Now that the messy business of exposition is out of the way, we can get right in to the nitty-gritty of artifacts cursed by Satan killing people. And so we open on our second episode at the “The Eternal Brotherhood,” an apparently non-denominational order of monks who have decided against selling their monastery, to the appropriately humble chagrin of Brother Not Evil. Sadly, while the Abbot goes to feed his pigeons, a hooded figure using an antique quill pen writes about the terrible fate of the Abbot, who then dies by green-screen.
We cut to Jack, Mickey and Ryan in the shop, as Ryan reads a news article about a monk who can predict the deaths of others. Mickey, who just last week was nearly killed by an evil doll, scoffs at the suggestion that it is possible to tell the future, while Jack talks about Nostradamus as if he was not a translator of ancient texts whose works were twisted by later writers into alleged prophecies. Jack sees the paper and recognizes the quill as one he procured for Vendredei, made from the feather of a Chilean condor (the worst kind, apparently), and thus obviously a cursed object. Jack hatches a plan to sneak into the monastery as visiting monks while Mickey scoffs at the notion of a monastery not allowing women inside because she apparently has no idea what a monastery is.
The plan goes ahead, though, when they tape down Mickey’s breasts to disguise her as a man, because monks don’t know what women look like.

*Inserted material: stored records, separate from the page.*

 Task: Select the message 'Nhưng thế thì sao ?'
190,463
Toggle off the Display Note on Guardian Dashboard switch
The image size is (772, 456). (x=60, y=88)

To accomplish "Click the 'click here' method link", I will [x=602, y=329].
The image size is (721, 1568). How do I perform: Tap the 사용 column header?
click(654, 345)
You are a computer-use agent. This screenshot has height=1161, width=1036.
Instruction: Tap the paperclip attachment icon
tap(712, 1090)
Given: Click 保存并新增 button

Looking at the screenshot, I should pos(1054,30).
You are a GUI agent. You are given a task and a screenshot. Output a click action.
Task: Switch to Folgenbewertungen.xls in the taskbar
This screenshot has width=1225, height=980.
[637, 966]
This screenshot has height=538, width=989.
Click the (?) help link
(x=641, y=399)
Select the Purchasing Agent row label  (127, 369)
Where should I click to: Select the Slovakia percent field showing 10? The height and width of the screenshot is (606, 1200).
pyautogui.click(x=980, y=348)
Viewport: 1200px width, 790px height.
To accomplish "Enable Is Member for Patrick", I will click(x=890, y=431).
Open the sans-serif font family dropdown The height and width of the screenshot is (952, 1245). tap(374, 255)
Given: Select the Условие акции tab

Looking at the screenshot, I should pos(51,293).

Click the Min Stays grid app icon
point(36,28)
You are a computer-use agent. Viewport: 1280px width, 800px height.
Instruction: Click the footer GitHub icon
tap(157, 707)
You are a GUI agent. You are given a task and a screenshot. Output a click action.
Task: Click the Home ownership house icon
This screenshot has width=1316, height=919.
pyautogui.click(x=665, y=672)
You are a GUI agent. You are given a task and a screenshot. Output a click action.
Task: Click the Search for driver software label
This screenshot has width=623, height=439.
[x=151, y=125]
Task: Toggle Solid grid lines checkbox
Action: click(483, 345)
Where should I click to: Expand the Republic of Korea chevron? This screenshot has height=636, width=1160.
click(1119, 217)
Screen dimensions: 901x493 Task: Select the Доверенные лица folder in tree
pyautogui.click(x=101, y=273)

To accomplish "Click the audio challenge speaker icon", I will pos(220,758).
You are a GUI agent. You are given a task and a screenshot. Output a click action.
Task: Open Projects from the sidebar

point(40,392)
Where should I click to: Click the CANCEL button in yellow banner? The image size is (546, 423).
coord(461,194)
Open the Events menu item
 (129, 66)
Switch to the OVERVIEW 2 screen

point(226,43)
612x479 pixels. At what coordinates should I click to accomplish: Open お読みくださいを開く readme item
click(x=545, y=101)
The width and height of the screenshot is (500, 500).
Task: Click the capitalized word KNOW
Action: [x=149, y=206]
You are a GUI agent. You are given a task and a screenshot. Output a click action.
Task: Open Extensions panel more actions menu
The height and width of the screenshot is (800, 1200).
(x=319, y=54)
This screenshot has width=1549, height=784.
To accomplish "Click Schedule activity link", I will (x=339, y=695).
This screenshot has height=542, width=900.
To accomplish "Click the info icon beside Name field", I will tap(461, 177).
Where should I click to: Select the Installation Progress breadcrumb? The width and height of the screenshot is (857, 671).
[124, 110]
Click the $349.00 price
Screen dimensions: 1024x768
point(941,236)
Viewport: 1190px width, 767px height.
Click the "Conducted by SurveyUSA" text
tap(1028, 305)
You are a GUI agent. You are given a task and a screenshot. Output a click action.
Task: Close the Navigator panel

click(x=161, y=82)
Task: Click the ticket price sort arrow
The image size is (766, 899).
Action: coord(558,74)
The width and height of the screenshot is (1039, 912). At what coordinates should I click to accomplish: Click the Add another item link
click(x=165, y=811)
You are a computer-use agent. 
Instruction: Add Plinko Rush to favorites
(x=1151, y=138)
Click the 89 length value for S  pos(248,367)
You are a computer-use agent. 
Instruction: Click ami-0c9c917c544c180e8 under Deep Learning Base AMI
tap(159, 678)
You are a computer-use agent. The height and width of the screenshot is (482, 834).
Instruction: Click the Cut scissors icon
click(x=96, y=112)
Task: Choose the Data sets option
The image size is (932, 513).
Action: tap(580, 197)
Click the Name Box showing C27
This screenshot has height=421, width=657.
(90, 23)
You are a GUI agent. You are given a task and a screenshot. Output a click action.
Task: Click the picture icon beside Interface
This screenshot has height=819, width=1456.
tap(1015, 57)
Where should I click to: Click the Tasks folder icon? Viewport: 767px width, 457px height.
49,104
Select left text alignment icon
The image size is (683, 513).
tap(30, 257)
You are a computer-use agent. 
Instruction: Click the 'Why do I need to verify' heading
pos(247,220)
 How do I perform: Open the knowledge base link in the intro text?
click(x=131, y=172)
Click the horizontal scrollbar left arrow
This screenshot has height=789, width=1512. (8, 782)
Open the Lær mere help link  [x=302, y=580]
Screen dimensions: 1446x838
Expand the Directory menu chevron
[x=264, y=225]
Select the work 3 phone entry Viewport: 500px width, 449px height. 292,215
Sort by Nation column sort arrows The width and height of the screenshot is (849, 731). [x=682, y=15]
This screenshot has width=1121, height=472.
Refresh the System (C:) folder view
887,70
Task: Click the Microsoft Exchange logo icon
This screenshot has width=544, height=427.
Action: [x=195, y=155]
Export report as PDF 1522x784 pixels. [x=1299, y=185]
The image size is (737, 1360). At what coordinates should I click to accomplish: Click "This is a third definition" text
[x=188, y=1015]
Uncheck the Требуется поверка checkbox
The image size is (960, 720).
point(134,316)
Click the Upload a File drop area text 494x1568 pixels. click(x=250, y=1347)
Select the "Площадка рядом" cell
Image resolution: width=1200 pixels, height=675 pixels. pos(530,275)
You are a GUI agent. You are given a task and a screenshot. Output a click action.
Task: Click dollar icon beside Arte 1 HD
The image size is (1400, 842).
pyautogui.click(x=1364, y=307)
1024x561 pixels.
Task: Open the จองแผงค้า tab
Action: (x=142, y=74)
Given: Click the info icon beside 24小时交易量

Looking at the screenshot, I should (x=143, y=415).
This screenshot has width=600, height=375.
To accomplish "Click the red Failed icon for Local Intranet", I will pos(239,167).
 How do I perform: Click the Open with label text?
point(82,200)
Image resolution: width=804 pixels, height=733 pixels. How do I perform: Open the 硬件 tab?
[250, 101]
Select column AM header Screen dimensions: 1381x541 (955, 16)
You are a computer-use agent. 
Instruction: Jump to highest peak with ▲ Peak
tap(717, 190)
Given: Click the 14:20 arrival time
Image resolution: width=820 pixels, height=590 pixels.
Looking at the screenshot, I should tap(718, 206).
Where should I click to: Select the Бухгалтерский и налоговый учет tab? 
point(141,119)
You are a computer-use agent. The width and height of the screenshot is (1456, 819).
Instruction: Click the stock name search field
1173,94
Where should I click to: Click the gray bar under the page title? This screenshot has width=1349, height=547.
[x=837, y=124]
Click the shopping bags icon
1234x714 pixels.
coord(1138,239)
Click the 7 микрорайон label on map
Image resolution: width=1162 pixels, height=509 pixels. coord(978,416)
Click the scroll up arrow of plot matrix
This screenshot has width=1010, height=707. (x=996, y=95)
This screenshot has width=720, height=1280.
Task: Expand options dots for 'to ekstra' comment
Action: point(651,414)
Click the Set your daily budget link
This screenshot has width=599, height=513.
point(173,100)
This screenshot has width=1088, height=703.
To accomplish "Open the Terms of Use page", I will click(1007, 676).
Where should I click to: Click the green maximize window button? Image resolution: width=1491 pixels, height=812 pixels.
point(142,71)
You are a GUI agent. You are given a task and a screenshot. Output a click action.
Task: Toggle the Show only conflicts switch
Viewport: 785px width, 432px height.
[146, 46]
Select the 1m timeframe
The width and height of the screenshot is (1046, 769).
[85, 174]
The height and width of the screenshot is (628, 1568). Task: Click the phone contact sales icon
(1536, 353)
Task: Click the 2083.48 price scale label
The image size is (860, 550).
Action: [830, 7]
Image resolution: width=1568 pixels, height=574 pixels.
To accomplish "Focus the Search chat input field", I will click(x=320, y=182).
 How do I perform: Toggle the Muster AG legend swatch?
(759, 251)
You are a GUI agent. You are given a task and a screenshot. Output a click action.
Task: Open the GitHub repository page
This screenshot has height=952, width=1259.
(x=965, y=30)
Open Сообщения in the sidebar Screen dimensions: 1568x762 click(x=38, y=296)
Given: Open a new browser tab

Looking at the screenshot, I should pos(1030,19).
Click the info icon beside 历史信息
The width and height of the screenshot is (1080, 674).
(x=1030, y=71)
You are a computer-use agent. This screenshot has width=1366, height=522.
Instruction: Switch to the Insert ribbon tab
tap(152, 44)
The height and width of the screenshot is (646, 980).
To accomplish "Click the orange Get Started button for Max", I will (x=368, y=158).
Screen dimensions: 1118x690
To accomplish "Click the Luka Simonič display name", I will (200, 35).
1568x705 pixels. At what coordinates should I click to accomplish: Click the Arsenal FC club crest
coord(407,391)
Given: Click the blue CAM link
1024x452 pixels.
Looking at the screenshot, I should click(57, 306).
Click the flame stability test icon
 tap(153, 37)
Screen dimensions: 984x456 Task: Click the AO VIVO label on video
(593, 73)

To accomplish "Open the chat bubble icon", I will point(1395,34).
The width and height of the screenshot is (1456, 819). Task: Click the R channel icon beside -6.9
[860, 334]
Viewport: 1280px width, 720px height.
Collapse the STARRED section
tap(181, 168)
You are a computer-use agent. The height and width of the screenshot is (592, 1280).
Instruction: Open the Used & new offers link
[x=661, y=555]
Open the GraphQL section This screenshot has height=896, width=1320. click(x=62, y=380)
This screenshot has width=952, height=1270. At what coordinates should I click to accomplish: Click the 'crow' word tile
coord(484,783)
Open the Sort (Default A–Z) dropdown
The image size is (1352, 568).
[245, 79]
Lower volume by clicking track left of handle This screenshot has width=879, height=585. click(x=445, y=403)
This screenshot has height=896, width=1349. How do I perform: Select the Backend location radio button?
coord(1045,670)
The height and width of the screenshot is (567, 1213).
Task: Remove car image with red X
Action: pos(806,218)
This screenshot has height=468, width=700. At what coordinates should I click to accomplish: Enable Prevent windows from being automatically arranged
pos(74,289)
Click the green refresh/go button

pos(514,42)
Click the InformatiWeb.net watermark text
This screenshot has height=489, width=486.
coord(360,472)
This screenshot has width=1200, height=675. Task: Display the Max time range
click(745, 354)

The monastery is the usual horror movie type, with lighting by candle, flagellants and torture chambers. The torture chamber includes a working guillotine, because why wouldn’t it? Brother Not Evil suspects that Mickey and Ryan are journalists, attempting to get close to Brother Curry, the Death Oracle monk, so he assigns Brother Narc to keep an eye on them. Mickey and Ryan find Brother Curry’s room deep inside the torture dungeon, and learn that maybe telling someone “we know all about your evil cursed pen that kills people” isn’t the best way to get people to co-operate. The next day, Brother Curry predicts that the Abbot will die, and sure enough, just before midnight a new Abbot is selected and dies by bed canopy, despite Mickey and Ryan’s attempts to save him. Brother Not Evil interrogates the pair, trying to determine who they really are, and shortly Jack arrives as well to help, along with a facsimile pen to make a switch. Meanwhile, it transpires that Brother Not Evil, the new Abbot, is a murderer on the run and Brother Curry is his ex-con patsy, and Brother Not Evil has been using the pen as part of an elaborate real estate fraud scheme to gain control of the monastery and sell it to developers. Brother Curry gains a conscience too late to spare himself a death by guillotine, and Brother Not Evil attempts to have Mickey and Ryan killed as well, only for his plan to fail because he doesn’t actually know their real names.
Jack searches the monastery and finds the original bill of sale for the pen, and Brother Narc discovers that Mickey is a woman when he spies on her through the gloryhole in the monastery shower.
Because of course there’s a gloryhole in the shower.
Brother Not Evil finds Jack searching his room and puts him into an elaborate death trap in the torture chamber. As you do. But Brother Narc turns on Brother Not Evil when he overhears the details of the corrupt real estate deal. As the cast back-and-forths a bit, Mickey is able to make the switch and Ryan rescues Jack, only for Brother Not Evil to discover the switch and catch them all, along with the face-turned Brother Narc. Planning to finally get rid of them all, he writes about the death of the impostor monk, not realizing that it’s on the original bill of sale with his real name on it. Brother Evil dies by flying guillotine, Ryan makes an inappropriate joke, and Mickey finally gets out of the robe.
As a sophomore effort this wasn’t too bad. The plot runs a bit slow, leading to a rushed final act, and there are an awful lot of contrived coincidences and convenient set-pieces that don’t hold up to any kind of logical scrutiny. But we do get a hint of how the curses work, with Jack explaining that the pen could only do evil, by way of explaining why Brother Not Evil only used it to kill instead of, say, writing that he won the lottery. But it’s also implied that the objects require the will of a user to really work.